分析用の文章 -
........
当たり屋の子はストーリーな女たちシリーズで掲載された読み切り作品。表題タイトルの漫画にもなっており各電子書籍ストアで購入が可能。中身は表題タイトルに加えて他3作品が収録されている内容になっています。
これ、結末が不憫すぎて泣ける漫画かも…。
作品の舞台は昭和40年代、四国某県。大人の男性の手に引かれて幼い子供が急に道路へ飛び出す。
「いいかぁ…」
「いけっ」
走ってくる車と間一髪の所で子供は身を捻って接触を避ける。車に当たらなかった子供に対して大人の男性は子供に暴力。
「なんでいかねんだよ」
「このグズが!」
泣く子供も慰める母親が登場。母親も次はちゃんと出来るわよね…と狂った発言をかます。
子供の名前は洋。母親は敏江。そして子供に当たり屋をさせる男:リョウジは母親の彼氏のような存在であった。
........
提供データ -

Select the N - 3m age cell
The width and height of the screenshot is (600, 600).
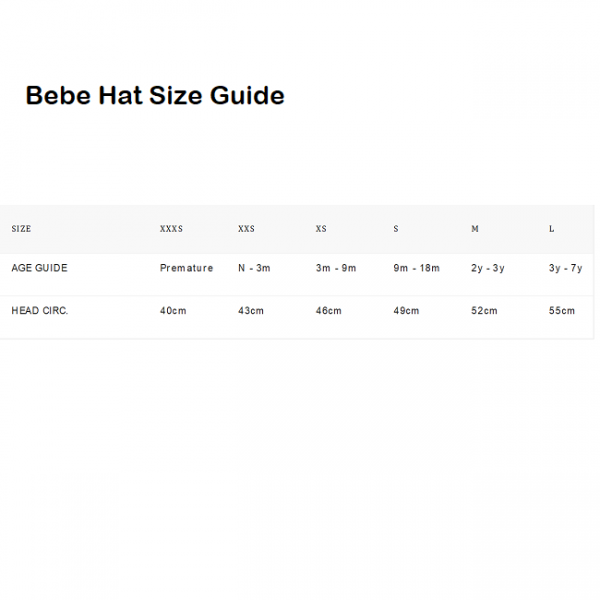(x=254, y=268)
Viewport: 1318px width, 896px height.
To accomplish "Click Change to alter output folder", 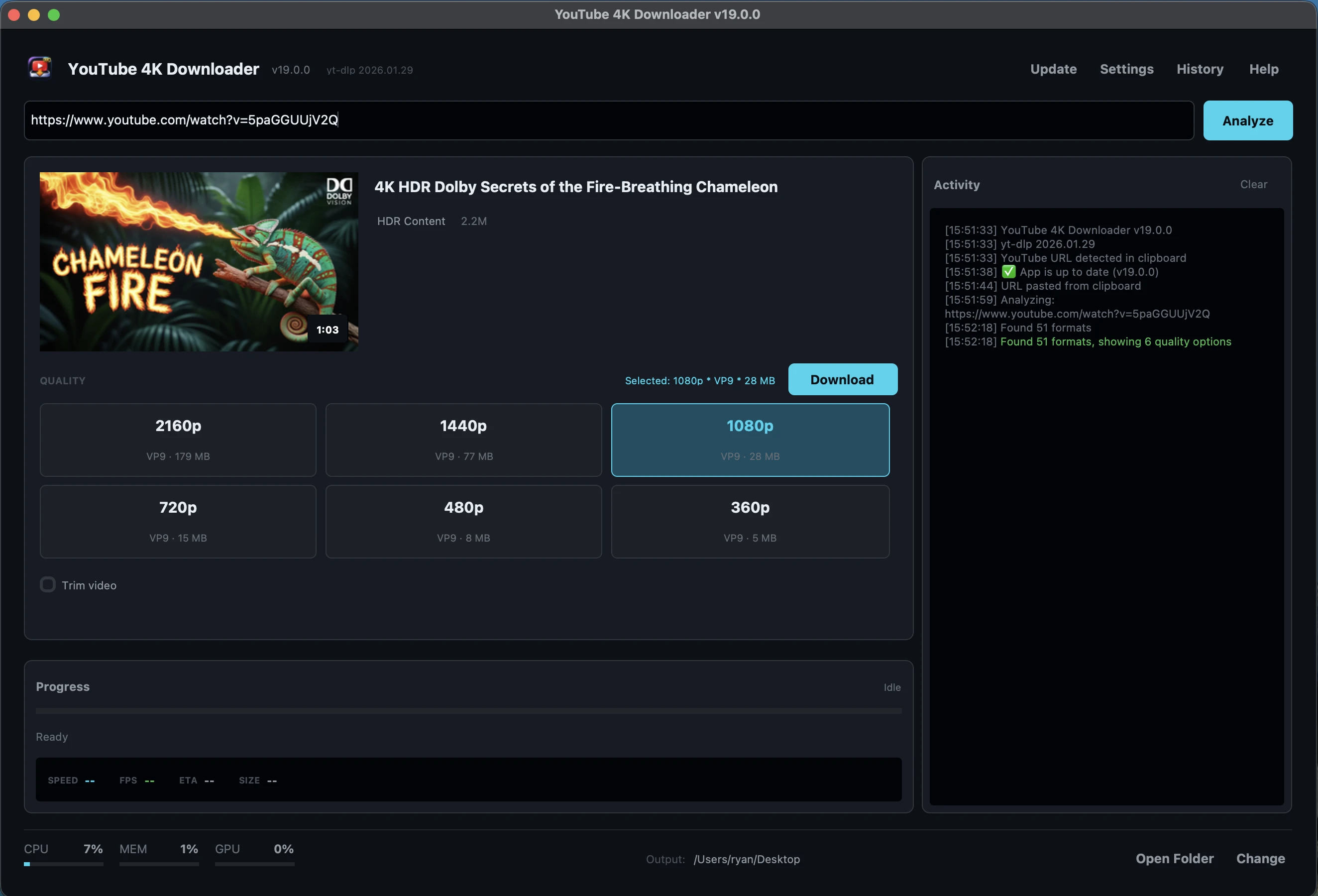I will pyautogui.click(x=1260, y=859).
........
課題の指示 - 漫画『当たり屋の子』を紹介する文章の続きを、最後の文のあとから書いてください。

解答例 -
翌日、再びリョウジは洋に当たり屋の仕事をさせる。今度は上手くいって車に轢かれてしまう。幸い外傷は擦り傷だけで大きな怪我はなかった。
医者も安心しきったような表情であったが、リョウジは洋にアイコンタクトを取ると洋が急に頭が痛いと叫び出す。
「大事な息子を殺されかけてよ、こんなモンで納得できっか?」
「すみません…しかし、手持ちはこれだけなんです」
そういって示談を済ませて謝礼金を受け取るリョウジ。
洋に向かってもっと上手い演技をして痛がれと説教をしだす。示談金を見ると、それなりの金額が入っており、外食をすることに…。しかし、呼ばれたのは敏江だけ。洋は家に帰ってろと言われてしまう。
再び当たり屋をやる洋。
そこへ警察官が駆けつけてくる。しかし、洋を見た瞬間に見覚えが。それは昨日起きた事故も帽子を被っていた子だと報告が入っていた。
「もういい!」
「いくぞ!」
「はやくこい!」
そういってリョウジは洋や敏江を呼び、そそくさと現場を後にする。
その夜、洋たちは夜行列車に乗って夜逃げ同然で街を飛び出す。理由は警察に疑われだしたから。
目的地に到着すると旅館へチェックイン。
旅館に到着すると1人の同世代くらいの少女に目を奪われる洋。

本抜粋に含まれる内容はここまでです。